The laws of each state determine who is a citizen and therefore, who it will protect. The Michigan Law Review 83 (1984) deals with the problem of dual nationality and how Iran-United States Claims Tribunal (1981) arbitrated claims by dual Iranian-Americans citizens, in their attempt to recover lost property. Iran claimed the duals as Iranian and therefore, under the doctrine of state nonresponsibility, as having no right to reparations, i.e., no right to the protection of the United States.
State nonresponsibility was described by the International Court of Justice as the “ordinary practice whereby a State does not exercise protection on behalf of one of its nationals against a State which regards him as its own national.” Reparation for Injuries Suffered in the Service of the United Nations, 1949 I.C.J. 174, 186 (Advisory Opinion of Apr. 11). [n. 9]
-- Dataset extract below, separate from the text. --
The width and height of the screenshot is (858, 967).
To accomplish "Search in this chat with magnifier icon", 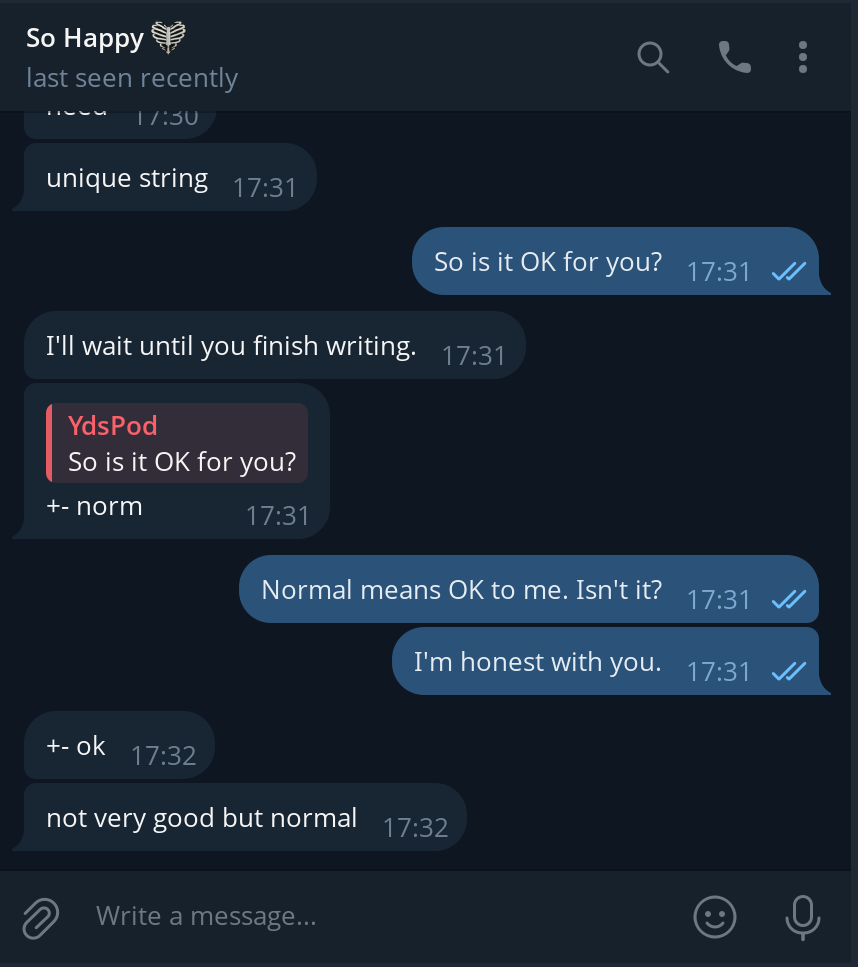I will coord(653,57).

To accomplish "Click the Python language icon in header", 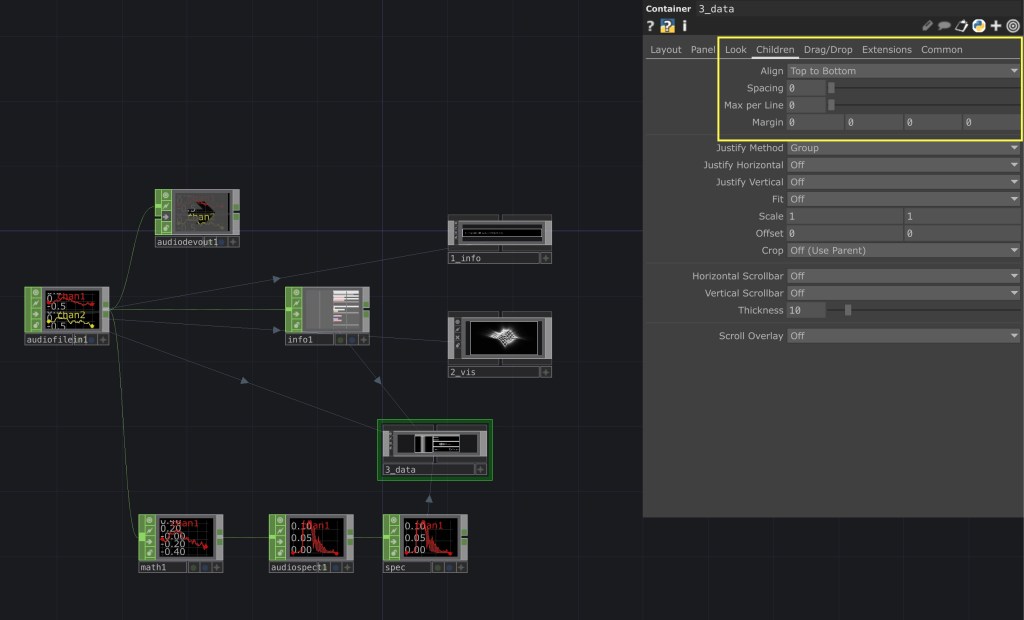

But the Tribunal, ruling against Iran, asserted the doctrine of dominant nationality, allowing individuals of dominant US nationality to present their claims against Iran.
The Michigan Law Review article claims that one problem with the doctrine of state nonresponsibility is that it doesn’t take into consideration the right of an individual to expatriate (604-605):
Specifically, some countries do not allow an individual to expatriate himself, even upon naturalization in another country. For instance, an Iranian citizen can renounce after obtaining permission from the Council of Ministers. Such unbridled control over an individual’s nationality is inconsistent with international expressions such as the Universal Declaration of Human Rights that assert the right to change nationality. If that right is to have any significance, it must encompass the liberty to forsake as well as to acquire a nationality. The extension by a state of its municipal laws to prevent an individual from renouncing his nationality is one of the least defensible expressions of sovereignty.
So the Michigan Law Review directly criticizes an archaic policy of Iran restricting expatriation. Today, such a criticism applies to the United States too, which has applied filing requirements and an exit tax on individuals, barring them from expatriation without first getting the permission of the IRS. The United States is also actively repatriating citizens of Canada against their will. This is a patent violation of international law and the doctrine of dominant nationality. Remember the border guard: “You are a U.S. citizen until we tell you you’re not.” Welcome to the Middle Ages.
In my opinion, the doctrine of dominant nationality should absolve dual citizens, who have dominant nationality in another country, from the extraordinary overreach of the United States. As we have seen elsewhere, the United States may target citizens for assassination; these citizens no longer enjoy the constitutional right to due process. How then can the United States prevent dual citizens from claiming the protection of the nation of their dominant nationality or from refraining from filing requirements of a government with which they have no substantial connections?
Dear United States: please join the modern world. If you would at least join the 20th century, you would then only be one century behind the times.
SOURCE: “Claims of Dual Nationals in the Modern Era: The Iran-United
States Claims Tribunal”, Michigan Law Review, 83 (1984) 597-624.